Changing physician practice patterns is not easy. It takes daily review of practice habits by questioning medical leadership. It needs to be done collaboratively, and at the same time with a firm managerial hand. It requires training physicians to think differently from the way they are trained in residency. It requires a bit of humility on the part of physicians – they need to understand that they can continue to learn new competencies while they are practicing; they need to rely on their colleagues who may have complementary skills; and they need to broaden their creativity skills.

At the same time we needed to provide the physicians and staff with a feeling of personal control. While we implemented strong and strict performance standards for patient satisfaction (and quality control), we also provided the physician staff with greater control over their workday patterns – providing schedule flexibility and teamwork models to increase workflow efficiency.

All of this is in saying that the November 2 Atlantic Monthly article, “The Quiet Health Care Revolution” was a pleasure to read. Finally there are some places getting it right.
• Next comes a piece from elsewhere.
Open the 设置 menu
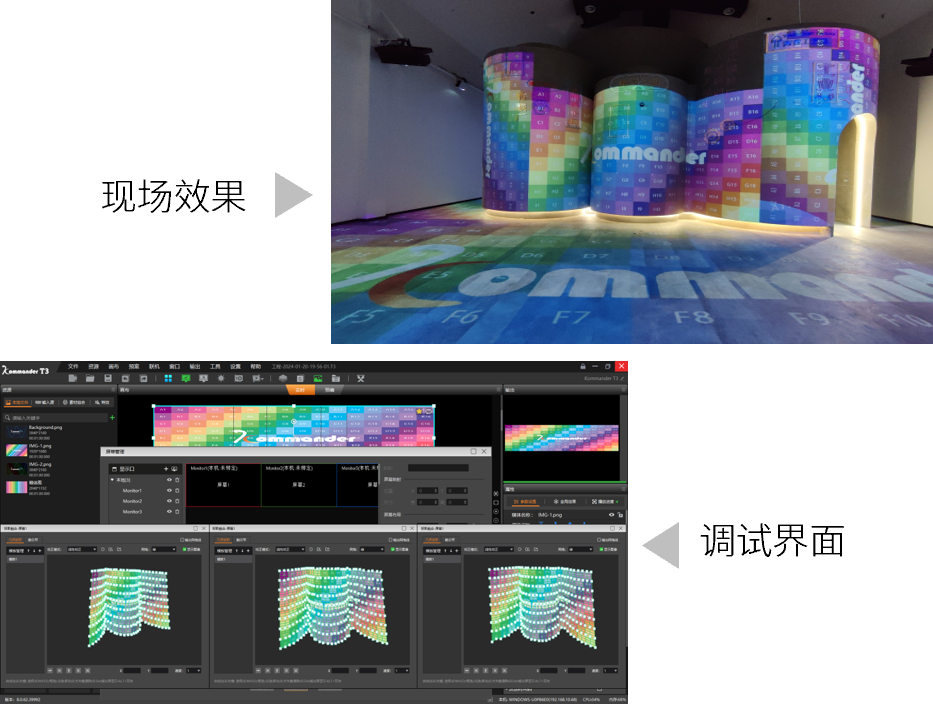933x704 pixels. [235, 367]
The danger is, of course, that once the larger insurer, Wellpoint, gets its hands on it it might be corporatized without the ability for continuing intrapreneurship. I say this with some experience. For several years in the late 1980s and 90s I was medical director at Aetna, where I also headed a strategic investment unit. We looked at acquiring certain companies that might have let us do this same kind of work but without the medical ownership. My supervisor at the time was a wise man who had been with Aetna for a long time. He nixed more than one potential acquisition of an innovative and creative company of entrepreneurs because of his fear that “Aetna will destroy this” by requiring bureaucratic policies to be implemented that would stifle competitiveness and innovation in efficiency and effectiveness of care.

Alan Hoops is a smart fellow. I hope he’ll be able to avoid too much corporatization of CareMore, and will recognize that the essence of improvement in the health care system requires strong and close physician management and creativity.